Tqqq fell 14.28% on Friday as Invesco QQQ Trust dropped 4.8%, cutting a $10,000 position to roughly $8,570. The move hit holders of ProShares UltraPro QQQ hardest because the fund is built to deliver three times the Nasdaq-100’s daily return before fees.
Broadcom and payrolls hit QQQ
4.8% was QQQ’s drop on Friday, its worst day since April 2025, after Broadcom’s light AI revenue guidance helped push technology shares lower. May payrolls also printed 172,000 against an 80,000 estimate, adding another jolt to rate expectations and pressuring long-duration tech.
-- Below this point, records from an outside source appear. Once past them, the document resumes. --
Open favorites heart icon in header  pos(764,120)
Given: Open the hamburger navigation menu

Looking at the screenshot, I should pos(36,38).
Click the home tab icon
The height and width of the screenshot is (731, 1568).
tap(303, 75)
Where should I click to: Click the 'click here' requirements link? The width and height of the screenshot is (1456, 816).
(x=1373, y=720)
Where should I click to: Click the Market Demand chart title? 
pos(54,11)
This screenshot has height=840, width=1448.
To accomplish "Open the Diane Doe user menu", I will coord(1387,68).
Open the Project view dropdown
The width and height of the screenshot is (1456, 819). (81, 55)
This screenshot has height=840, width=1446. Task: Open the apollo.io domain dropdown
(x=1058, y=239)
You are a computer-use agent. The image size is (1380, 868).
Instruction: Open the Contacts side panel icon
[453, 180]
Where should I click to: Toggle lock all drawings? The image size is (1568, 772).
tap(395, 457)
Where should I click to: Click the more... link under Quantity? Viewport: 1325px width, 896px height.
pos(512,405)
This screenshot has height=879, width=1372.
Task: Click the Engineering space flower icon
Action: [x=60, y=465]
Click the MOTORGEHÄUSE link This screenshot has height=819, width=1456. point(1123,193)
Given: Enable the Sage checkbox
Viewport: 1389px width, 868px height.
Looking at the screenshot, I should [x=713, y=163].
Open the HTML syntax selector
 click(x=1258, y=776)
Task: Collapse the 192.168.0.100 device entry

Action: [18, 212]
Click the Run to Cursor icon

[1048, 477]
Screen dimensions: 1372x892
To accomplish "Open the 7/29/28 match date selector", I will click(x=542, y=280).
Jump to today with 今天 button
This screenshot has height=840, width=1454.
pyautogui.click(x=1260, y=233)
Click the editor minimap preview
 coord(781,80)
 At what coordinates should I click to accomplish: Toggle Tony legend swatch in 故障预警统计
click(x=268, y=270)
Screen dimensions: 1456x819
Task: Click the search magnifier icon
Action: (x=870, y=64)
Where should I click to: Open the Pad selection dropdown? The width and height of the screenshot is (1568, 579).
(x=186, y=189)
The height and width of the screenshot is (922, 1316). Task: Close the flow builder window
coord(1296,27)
13.61% is how much tqqq has fallen over the past week, even after the fund is still up 38.79% year-to-date and 103.9% over the past year. QQQ is down 4.5% over the past week, up 14.77% this year, and up 34.35% over the past twelve months, showing that the leverage cuts both ways when the Nasdaq-100 moves sharply.
QQQ's largest weights
Broadcom carried a 5.57% weight in QQQ, while NVIDIA accounted for 9.74%, Microsoft 8.63%, and Apple 7.95%. That concentration left the index exposed when one major artificial-intelligence supplier issued light guidance and traders simultaneously priced in a stronger payrolls report.
0.82% is TQQQ’s expense ratio, a cost that sits on top of the leverage and makes the fund a short-horizon trading tool rather than a plain index proxy. A $10,000 stake held since June 2016 would still be worth roughly $353,789 based on a 3,437.89% ten-year return, but Friday showed how quickly that scale can reverse in a single session.
June 11 CPI on deck
4.05% was the 2-year Treasury yield at week’s end, after touching 4.13% on May 22, while the 10-year yield sat at 4.47%. If those yields stay elevated, the same tech-heavy names that helped power TQQQ higher can keep the ETF sensitive to every fresh inflation reading, with the June 11 CPI print the next catalyst already in view.